Her mind, running, running, running, turning against itself with no way out. And here she tries to flee from it, flee from her regrets; flee from her own self-hatred, and here is where the two of them differ, for where Tsetse relishes in the act of destruction and hurting and being feared she… regrets it.
It is an unfamiliar thing, regret. Foreign. Destruction is in his nature, burns in his blood; to regret destruction would be to regret his own act of existence. He'd sooner snuff himself out than regret hurting anything, anyone. Yet—her own act of so much destruction torments her so.
She wants to create. She wants to break free.
She cannot.
And so she distracts herself with the humming buzz of a generator, learning to fill the deep pit of despair in her gut; yet Tsetse knows it is only a mere distraction, and once she is done the dread will come rushing back in, those bleak thoughts, and swallow her in its grasp once more.
Poor thing. Poor, poor little kitty.
And—finding the spell still holding, strong in its grasp against the cat's mind (for now, at least; and perhaps that is because they are not so dissimilar after all?), he whispers into her head.
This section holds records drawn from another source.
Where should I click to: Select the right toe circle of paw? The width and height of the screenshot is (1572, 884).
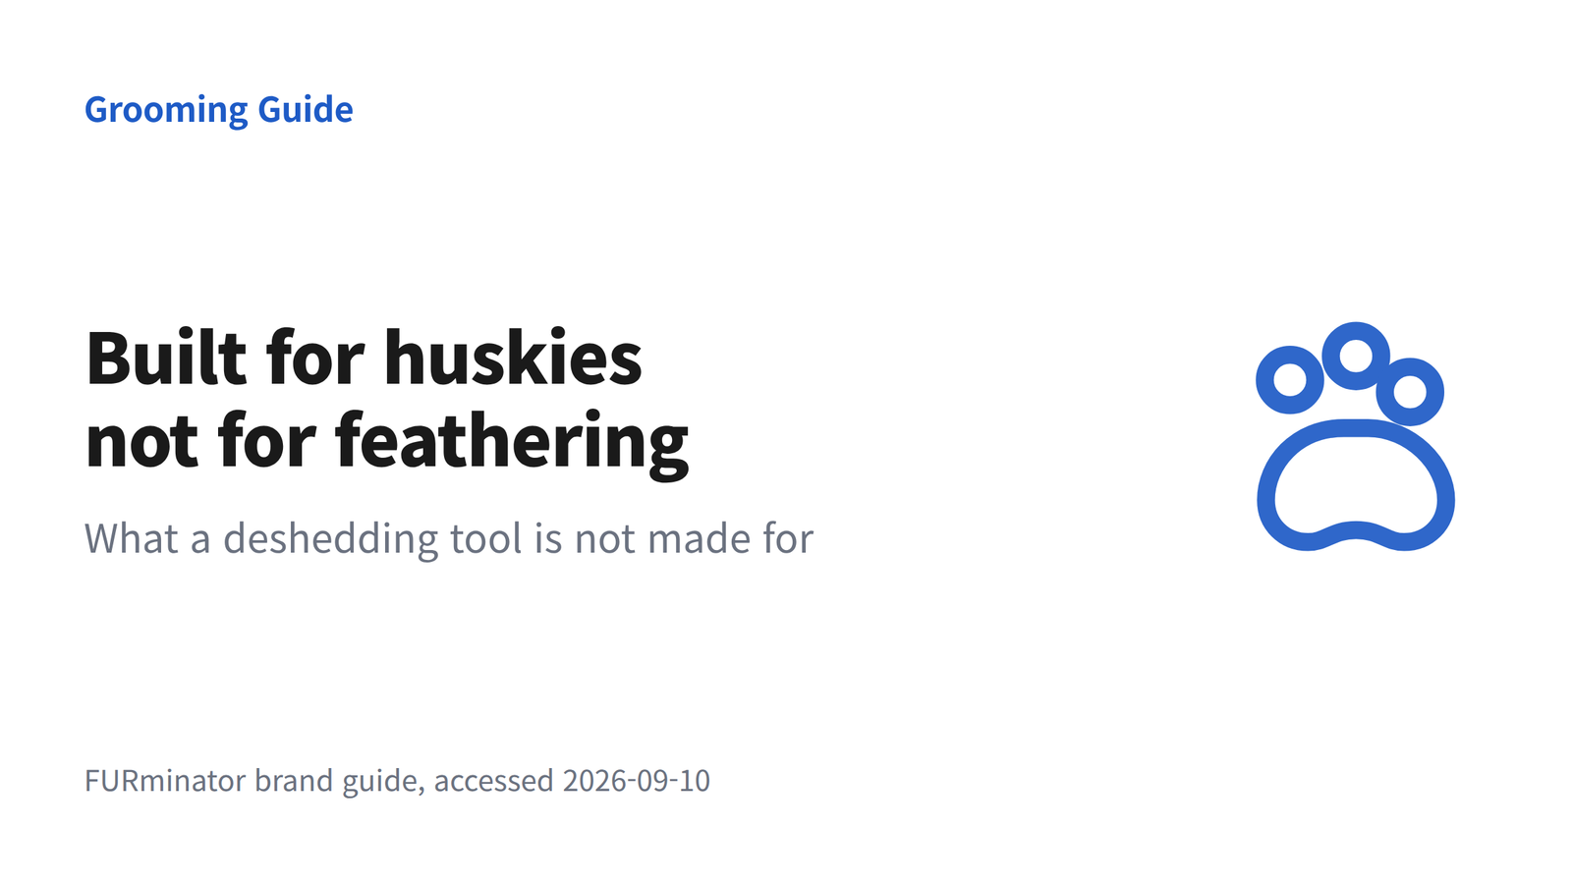point(1410,392)
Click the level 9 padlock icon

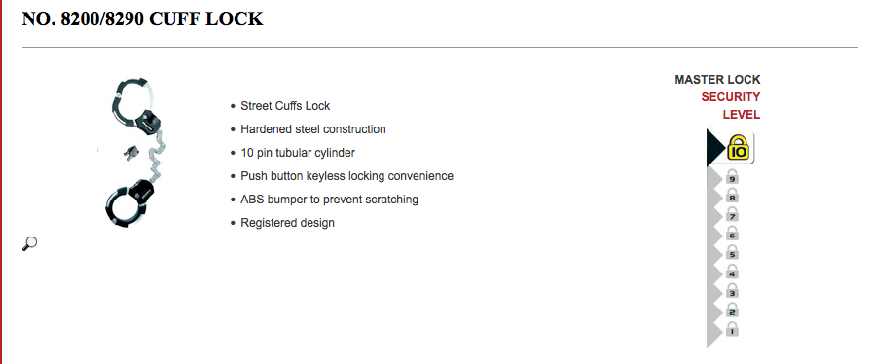(732, 177)

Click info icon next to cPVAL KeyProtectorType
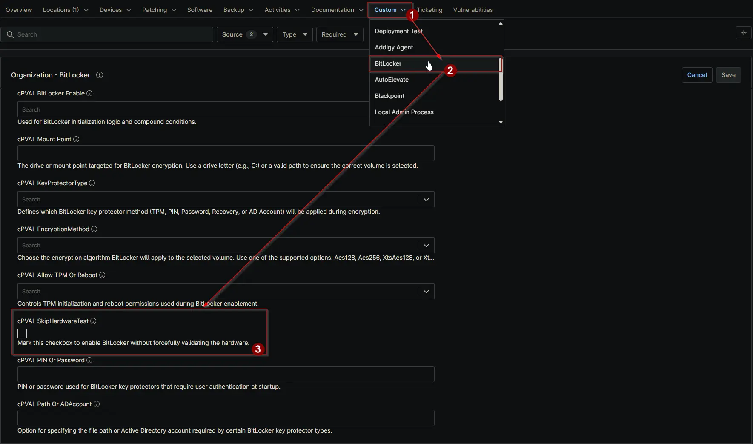[x=92, y=183]
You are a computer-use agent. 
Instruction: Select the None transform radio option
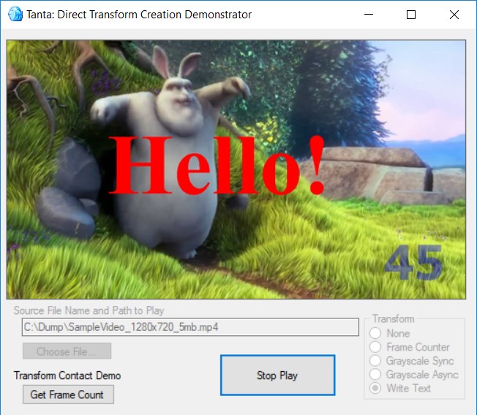[x=375, y=333]
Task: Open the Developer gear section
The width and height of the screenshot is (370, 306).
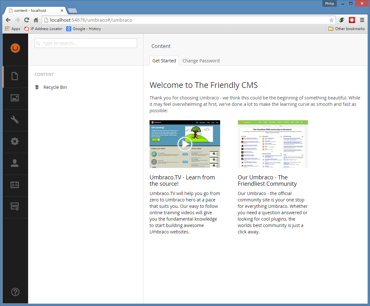Action: coord(15,141)
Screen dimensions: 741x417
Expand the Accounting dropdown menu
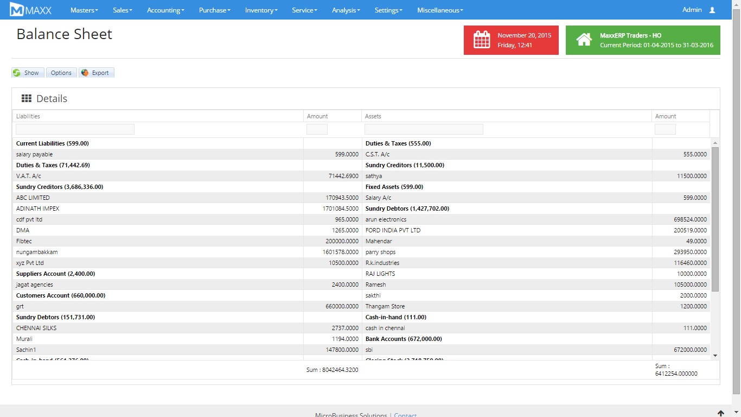click(x=165, y=10)
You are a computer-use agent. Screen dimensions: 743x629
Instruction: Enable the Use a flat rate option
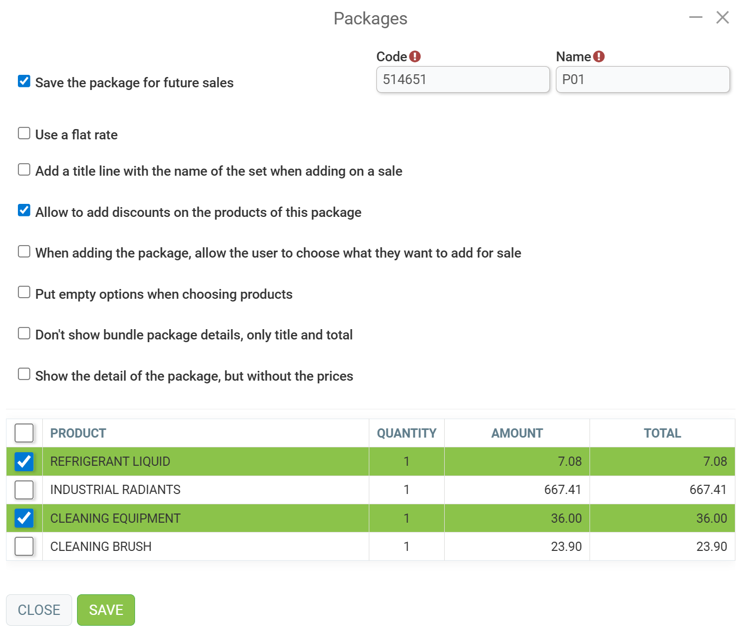(24, 133)

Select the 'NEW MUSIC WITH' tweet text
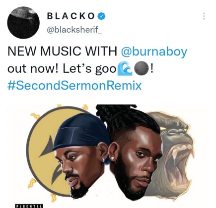pyautogui.click(x=62, y=52)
Dear little one. Why do you regret your actions so?
They, the two of them, like shattered pieces of a mirror; broken from the same glass which cuts, but jagged in different ways.
He pushes the raw edges of their pieces together and wonders why she is filled with so much remorse.
RE: never you mind, death professor - Maw - Dec 07 2021
For a moment, she is floating. Breathing. Humming along to a one-note tune. It is the only stability her heart has ever known. The feeling of function, rhythm, like time is flowing in proper sequence and she is drifting in its channel.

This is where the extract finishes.